My DCs are grown-up and we're extremely close. Recently I talked to DS about an incident that happened when he was 7, so old enough to remember.

A horrific, appalling, potentially life-changing experience that I was sure he'd been traumatised by. Nope, he had no memory of it at all! Not even when I talked through the details with him - a complete blank.

peachpearandpink · 20/01/2026 13:42

Thank you.

@Anonymouskitty I am so glad it has also helped you. It’s incredibly hard because I do think this seems to be more common in parents (mothers, let’s face it) of two or more. I guess it’s the sheer neediness.

One of the issues I’ve realised is I spend too much time online. It’s my link to the outside world but it’s also a stick to beat myself with. Instagram, TikTok and yes, MN … as much as they can be a force for good they can also have a toxic side and there are a lot of perfect parents out there, and particularly on here women who are not always kind to those with very young babies and toddlers. And then there’s the contradictory advice too. I really should listen to my own instincts more. I’m good at making it look like we’re having a wholesome great time but actually there’s been an unpleasant atmosphere for much of it largely because of me.

I am better. This morning on our way home I stopped in a small market town to nip into Waterstones and dd had a tantrum. I stayed calm and dealt with it. But there was no resentment at being ‘made to leave’ just, well, that’s life with a two year old. Once I would have seethed and been pretty nasty in response (both in word and thought.)

I can feel myself coming back. The biggest relief is no one has said how wonderful small children really are and (my most hated line) how ‘we’ll miss it one day.’

OP posts:
Foggytree · 20/01/2026 13:52

Toddler years are tough - the best of times and the worst of times. I often felt like I was just worn ragged, trying to get through the day at times.
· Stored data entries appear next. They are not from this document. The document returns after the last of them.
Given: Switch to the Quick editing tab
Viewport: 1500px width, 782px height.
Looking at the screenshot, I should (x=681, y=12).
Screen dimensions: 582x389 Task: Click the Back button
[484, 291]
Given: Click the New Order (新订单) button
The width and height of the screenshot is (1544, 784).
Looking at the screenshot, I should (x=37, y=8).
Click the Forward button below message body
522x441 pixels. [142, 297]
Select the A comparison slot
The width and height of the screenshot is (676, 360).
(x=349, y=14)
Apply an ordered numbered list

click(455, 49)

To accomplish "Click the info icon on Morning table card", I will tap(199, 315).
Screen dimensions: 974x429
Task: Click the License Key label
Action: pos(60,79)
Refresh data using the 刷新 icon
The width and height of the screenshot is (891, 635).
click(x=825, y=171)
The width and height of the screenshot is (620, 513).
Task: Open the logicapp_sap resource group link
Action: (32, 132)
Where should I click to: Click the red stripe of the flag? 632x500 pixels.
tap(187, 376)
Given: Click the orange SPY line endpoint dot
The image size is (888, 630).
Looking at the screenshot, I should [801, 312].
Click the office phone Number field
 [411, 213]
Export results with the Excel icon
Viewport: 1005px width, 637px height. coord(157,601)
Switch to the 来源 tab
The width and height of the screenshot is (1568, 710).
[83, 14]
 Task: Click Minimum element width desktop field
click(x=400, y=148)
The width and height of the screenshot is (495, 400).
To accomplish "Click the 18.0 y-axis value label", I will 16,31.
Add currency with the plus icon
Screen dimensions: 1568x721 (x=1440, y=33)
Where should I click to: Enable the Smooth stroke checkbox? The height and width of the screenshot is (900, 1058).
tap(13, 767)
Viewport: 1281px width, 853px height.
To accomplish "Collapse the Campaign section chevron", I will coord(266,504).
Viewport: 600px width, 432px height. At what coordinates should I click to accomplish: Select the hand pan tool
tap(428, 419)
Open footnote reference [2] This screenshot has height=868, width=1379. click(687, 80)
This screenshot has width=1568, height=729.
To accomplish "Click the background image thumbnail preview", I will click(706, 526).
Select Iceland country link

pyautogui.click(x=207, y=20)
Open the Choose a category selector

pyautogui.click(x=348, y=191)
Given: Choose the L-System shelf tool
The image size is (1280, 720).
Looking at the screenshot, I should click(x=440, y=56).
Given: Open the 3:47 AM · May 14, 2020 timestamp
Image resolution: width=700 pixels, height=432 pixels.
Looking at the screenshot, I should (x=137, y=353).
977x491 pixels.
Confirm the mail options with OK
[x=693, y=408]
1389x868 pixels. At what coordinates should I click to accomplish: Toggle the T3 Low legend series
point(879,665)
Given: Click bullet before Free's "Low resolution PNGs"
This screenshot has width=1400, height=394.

Other times were great .

Agree NCT class didn't help. One who I knew the best was a 'Perfect mummy' type - in hindsight not the best friend to have..

Can you do stuff 1 to 1 with your son now - to build more of a bond ? Eg swimming, teaching bike riding,

peachpearandpink · 20/01/2026 13:54

He can ride a bike - courtesy of DH!

I do try but it’s hard. DH is generally not around much in the week and even when he is, he gets back late (after 7 usually.) So that leaves weekends and while I do try to find things we can do it’s not guaranteed and he wants to see daddy as well which is totally understandable!